_AIM OF THE TASK_
Exact reproductions of all the entries, please, and no pictures.

_DATA SUPPLIED_
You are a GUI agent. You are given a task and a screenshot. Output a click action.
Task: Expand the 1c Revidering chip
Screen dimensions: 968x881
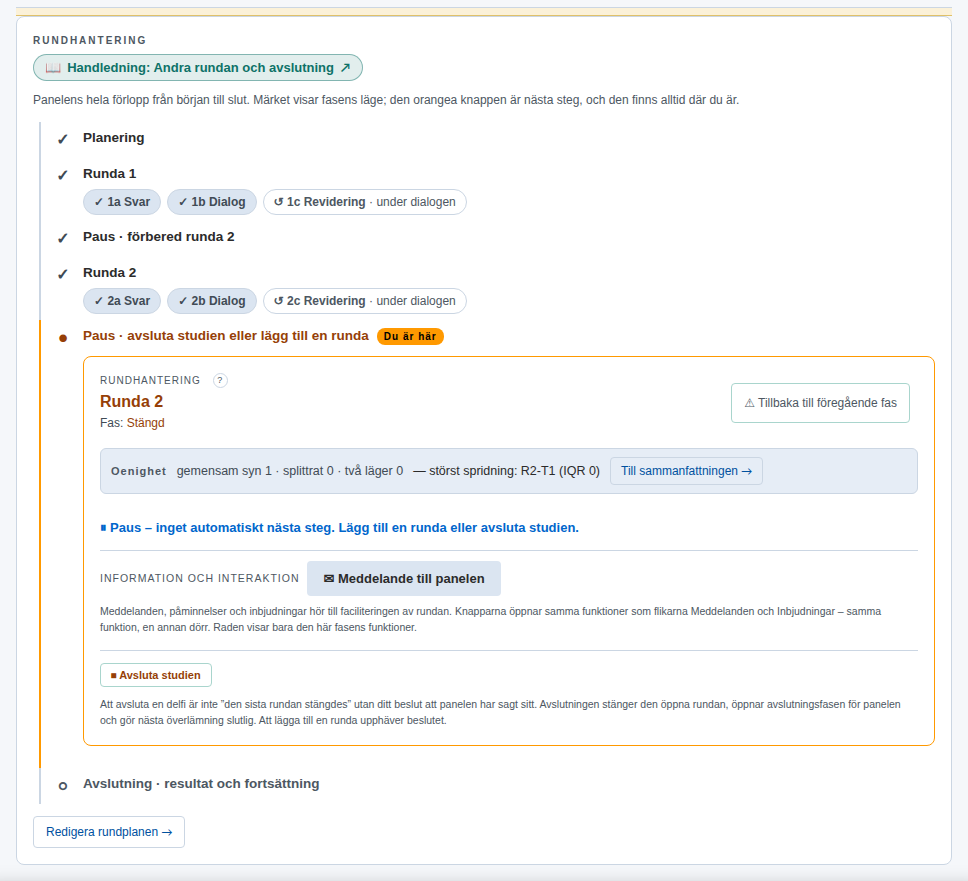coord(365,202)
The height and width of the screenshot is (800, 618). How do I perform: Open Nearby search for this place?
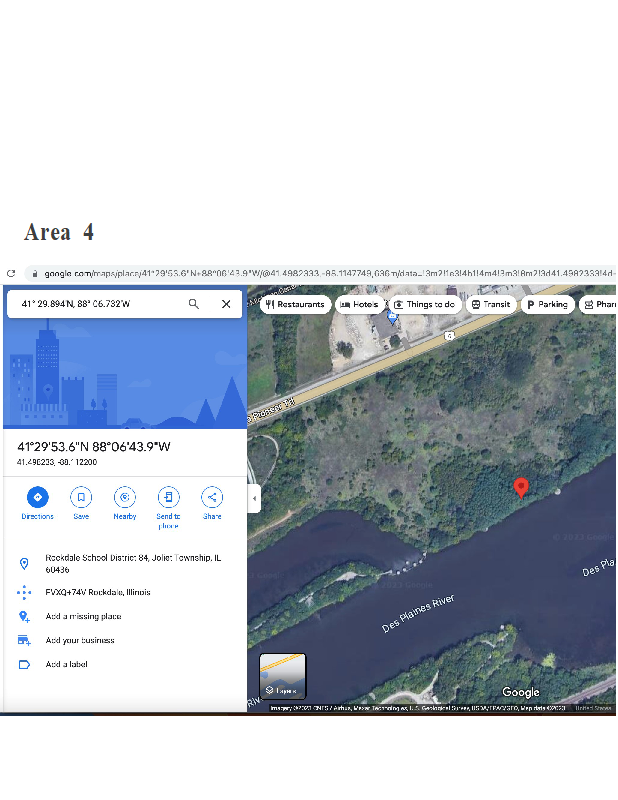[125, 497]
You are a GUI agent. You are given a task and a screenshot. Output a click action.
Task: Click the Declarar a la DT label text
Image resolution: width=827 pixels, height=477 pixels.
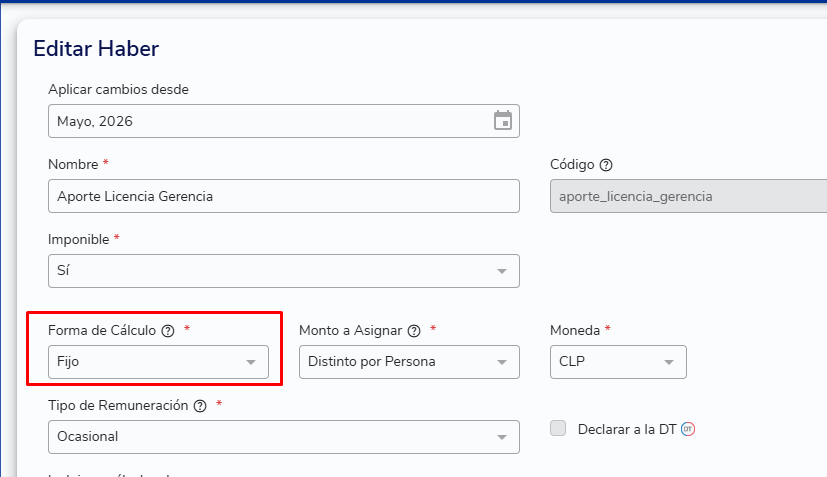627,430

_COMPLETED TASK_
You are a GUI agent. You are given a task and a screenshot. Output a click action.
Task: Expand the 1c Revidering chip
Screen dimensions: 968x881
coord(365,202)
The height and width of the screenshot is (800, 618). How do I perform: Open Nearby search for this place?
[125, 497]
You are a GUI agent. You are given a task and a screenshot. Output a click action.
Task: Click the Declarar a la DT label text
Image resolution: width=827 pixels, height=477 pixels.
627,430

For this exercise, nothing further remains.